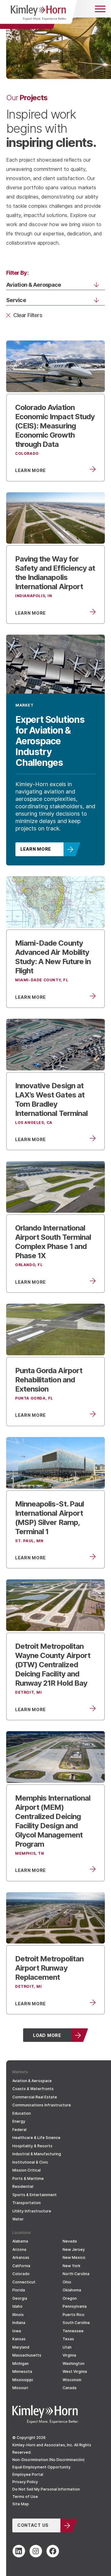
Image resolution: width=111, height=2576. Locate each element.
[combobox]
...
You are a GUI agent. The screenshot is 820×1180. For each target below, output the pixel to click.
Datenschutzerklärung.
* * *
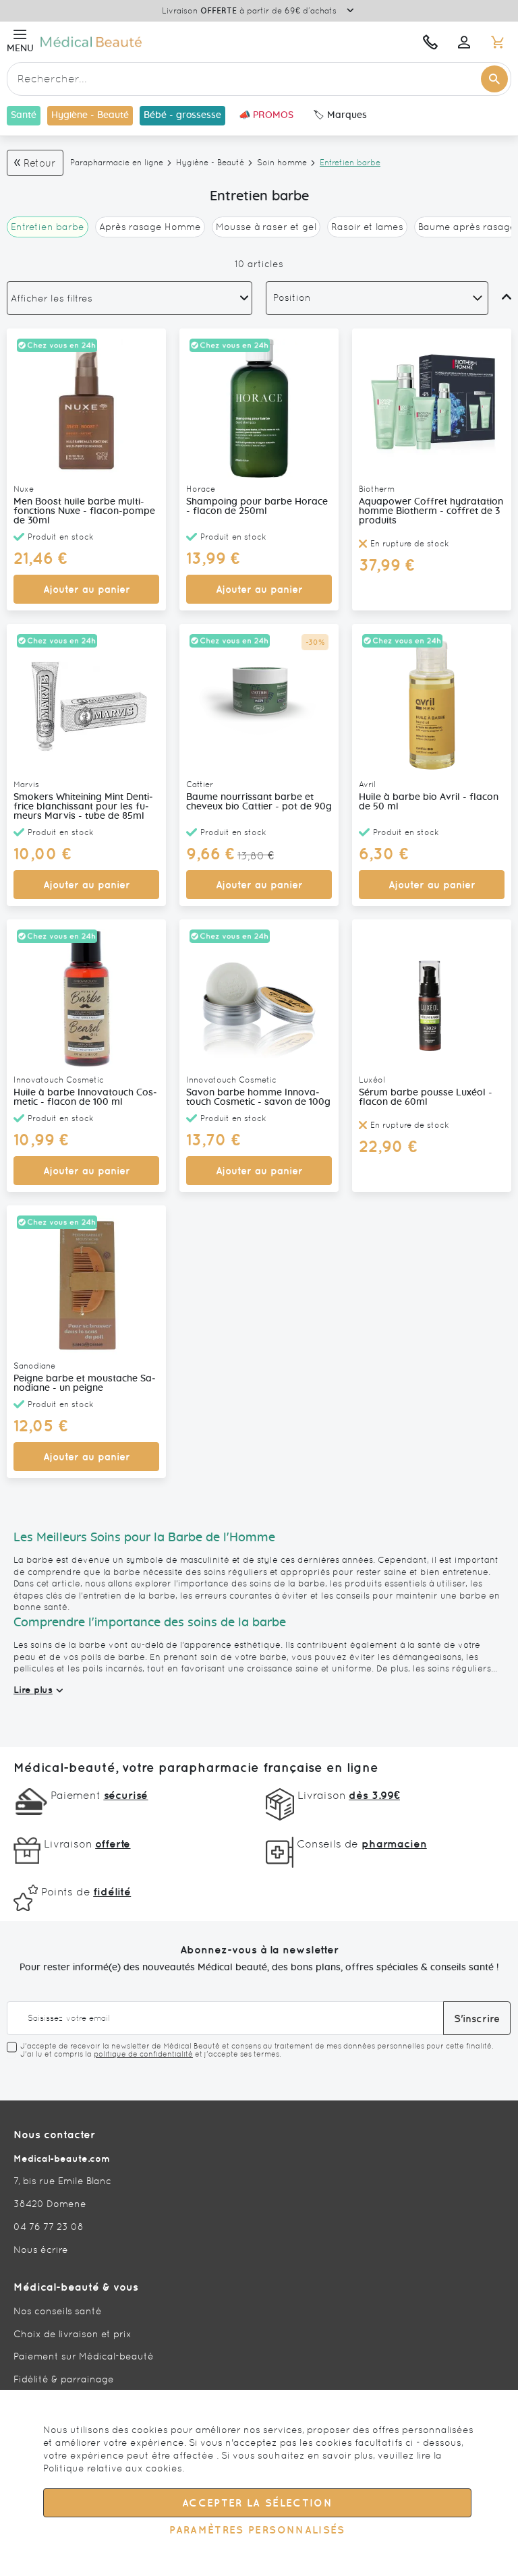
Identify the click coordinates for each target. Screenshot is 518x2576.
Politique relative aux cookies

**EXERCISE DETAILS**
Find the lines in the records that contain the word "target", then copy every one of them.

**THE COMPLETED TASK**
You are a GUI agent. The screenshot is 820×1180. For each target below, output the pixel to click.
Identify the click coordinates for each target. Screenshot is 518x2576.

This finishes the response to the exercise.